Use of Large Language Models
Finally, I will note that parts of the text have all the tell-tale signs of being enhanced by ChatGPT. Consider this sentence on p. 44 “In this chapter, we delved into the intricate relationship between cities and time, tracing how urban rhythms have evolved throughout history.” (Emphasis added) Use of ChatGPT is understandable, this is an English language book, and the author’s first languages were Spanish and French from what I can tell. As self-disclosed ChatGPT user myself, I am familiar with its verbal ticks. A number of these words that are used more by the Large Language Model (LLM) than by humans have been documented by researchers (Stokel-Walker, 2024). At this point in history, it is too late to put the cat back in the bag, and more and more tools are just building in AI so that writing is becoming a man-machine hybrid, but the cat should be acknowledged.
References
Ridley, Matt (2012) “What Happens When Ideas Have Sex?” TED Radio Hour on NPR.
Stokel-Walker, Chris. 2024. “AI Chatbots Have Thoroughly Infiltrated Scientific Publishing,” Scientific American, July 2024.
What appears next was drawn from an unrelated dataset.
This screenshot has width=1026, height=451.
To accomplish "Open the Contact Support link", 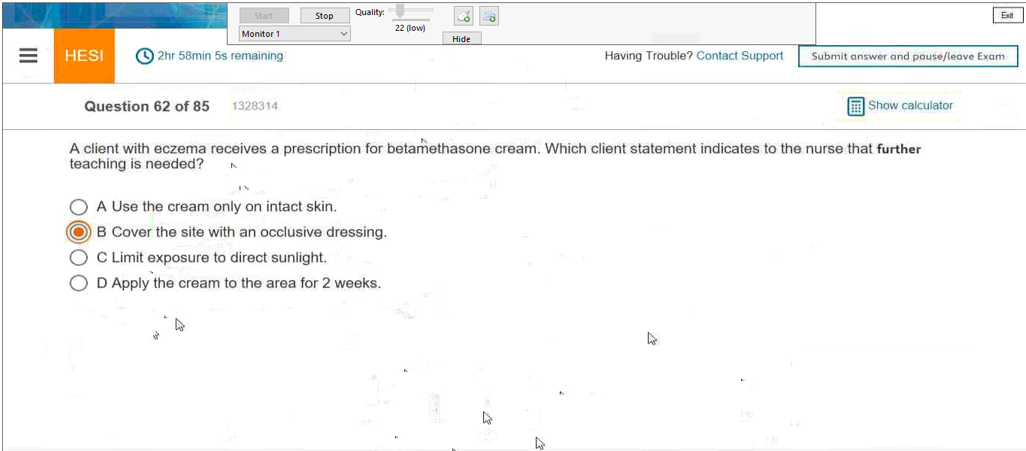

Baker, Nick and Weedon, Alan (2023) “What is the '15-minute city' conspiracy theory?” ABC
Meta-Review
I was initially invited to do this review by Adam Millard-Ball, a brilliant young scholar now at UCLA whose career I have been following, who serves as Book Review Editor of the Journal of the American Planning Association (JAPA). APA is nominally a non-profit professional society, which I once belonged to but quit because of the high dues and lack of value. JAPA is now managed by Taylor & Francis, a unit of Informa, one of the big four for-profit academic publishers. He sent over the book (via Amazon), and I sent back an earlier version of the document you just read. He made some suggestions, which have been incorporated.
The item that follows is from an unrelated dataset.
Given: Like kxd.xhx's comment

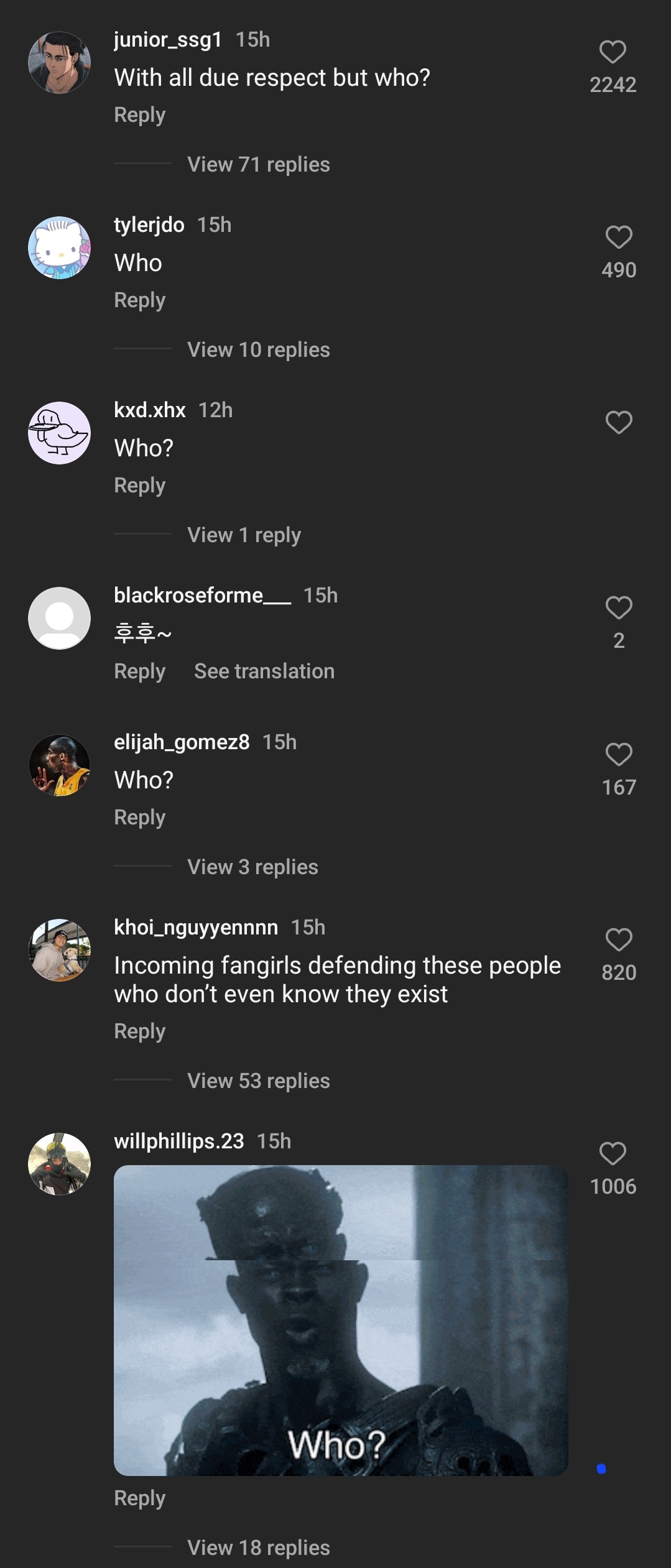Looking at the screenshot, I should (619, 423).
Unfortunately, the publisher was unwilling to make this review Open Access without demanding an Article Publication Charge, which obviously I am unwilling to pay for a volunteered Book Review, or insisting on an embargo period - which contradicts the idea of Open Access. So here we are.
This article, like everything on transportist.net, is CC-BY-NC 4.0.
FIN.
Update: This might be obvious, but to be clear, I am the author of The 30-Minute City: Designing for Access (2019).